---------- ФРАГМЕНТ ТЕКСТА ----------
Хеттская и хурритская литературы 26 страница



Шумерский миф пестрит бесчисленными и однообразными повторами, которые являются своеобразным художественным приемом, характерным для шумерской литературы и позволяющим слушателям легче запомнить текст и эмоционально включиться в него. В качестве примера мы приводили начало шумерского мифа, где одна и та же мысль — Инанна решила сойти в подземное царство — повторяется на протяжении десяти строк.

В вавилонском сказании этот прием решительно отвергается — повторы заменены динамичным и поэтическим описанием «Страны без возврата», куда Иштар замыслила направиться:

К Стране без возврата, Земле великой,
Иштар, дочь Сина, обратила мысли.
Обратила дочь Сина свои светлые мысли
К дому мрака, жилищу Иркаллы,
Откуда входящему нет возвращенья,
К пути, откуда нет возврата,
Где жаждут напрасно вошедшие света,
Где пища их — прах, где ода их — глина,
Где, света не видя, живут во мраке,
Одеты, как птицы, одеждою крыльев,
На дверях и засовах стелется прах.
---------- ИСХОДНЫЕ ДАННЫЕ ----------
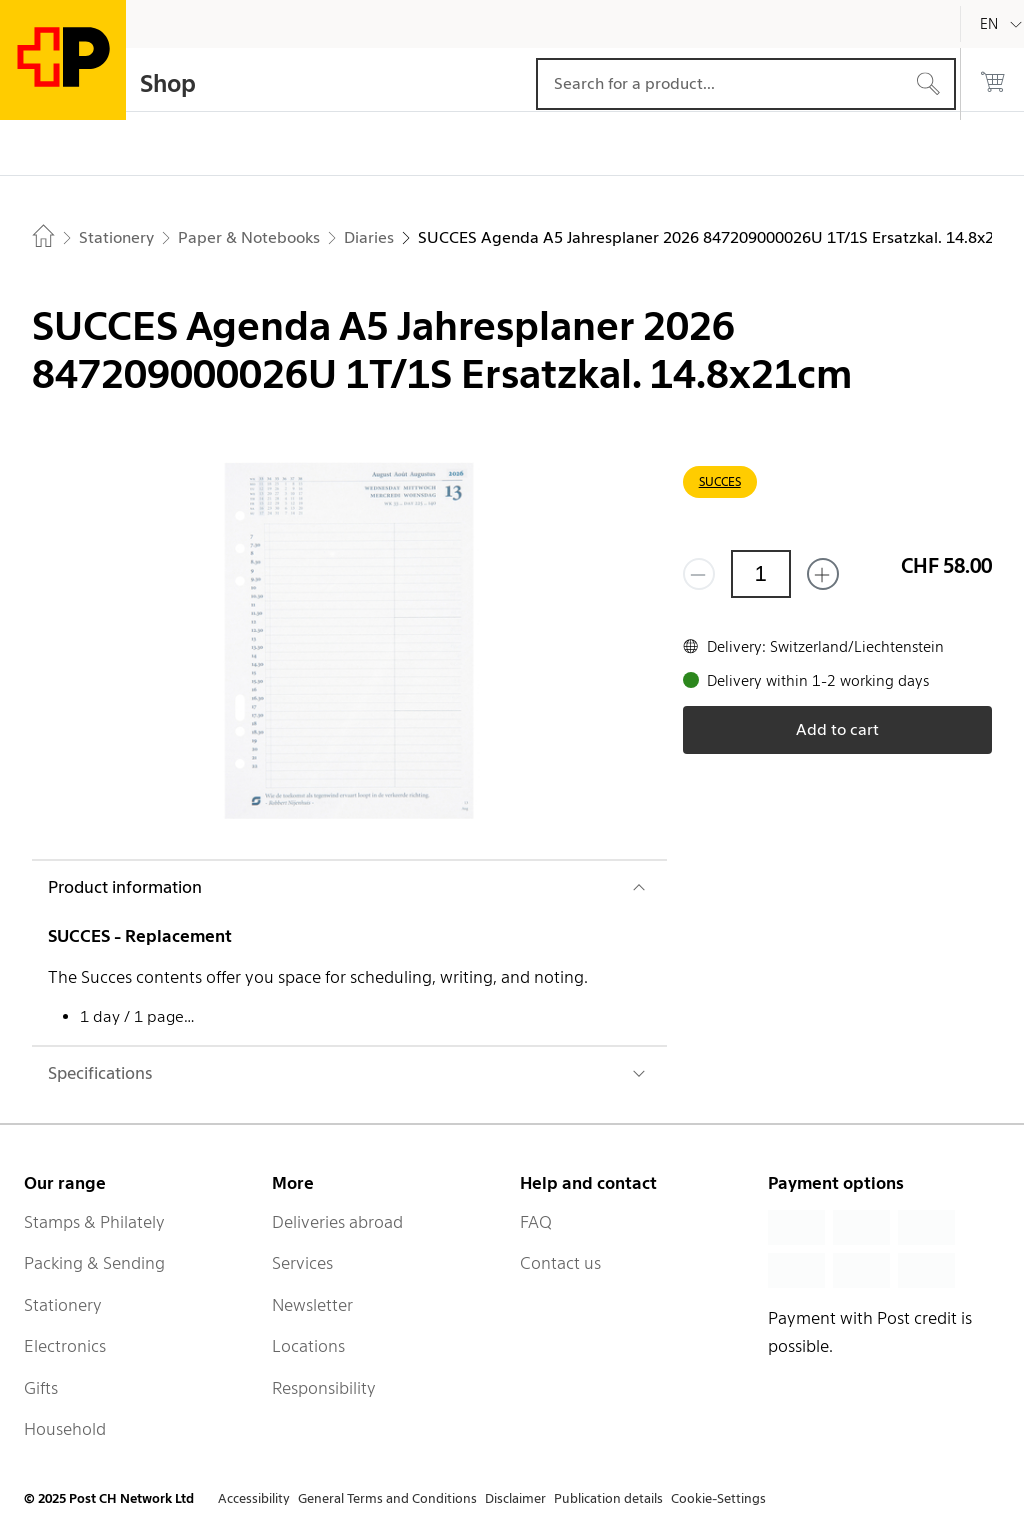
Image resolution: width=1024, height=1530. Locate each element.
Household (65, 1429)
----------
[ЗАДАНИЯ]:
**a)** На протяжении скольких строк в начале шумерского мифа повторяется мысль о том, что Инанна решила сойти в подземное царство, согласно тексту о шумерском и вавилонском мифах?
**b)** Напишите продолжение текста о шумерском и вавилонском мифах, которое следует сразу за его последней строкой.

[ОТВЕТЫ ПО ПОРЯДКУ]:
**a)** На протяжении десяти строк.

**b)**
И так почти всегда: схематизму шумерских памятников противостоит лаконизм вавилонских, и, отбрасывая все лишнее, вавилонские авторы добиваются большего стилистического разнообразия и красочной разработки отдельных эпизодов. То же касается и характеристики героев: обобщенные персонажи шумерских сказаний сменяются образами более индивидуализированными, и эта индивидуализация, как правило, достигается более четким и развернутым описанием их поступков и мотивов действий.

Для усиления художественной характеристики персонажа продуманно и сознательно употребляются разнообразные тропы, постоянный эпитет становится способом выражения поэтической мысли, прием параллелизма, неотъемлемая часть древневосточной поэзии, прочно занимает свое место среди набора художественных средств вавилонской поэзии.

Более свободная в своих выразительных средствах вавилонская литература может решать и более сложные задачи идейного характера.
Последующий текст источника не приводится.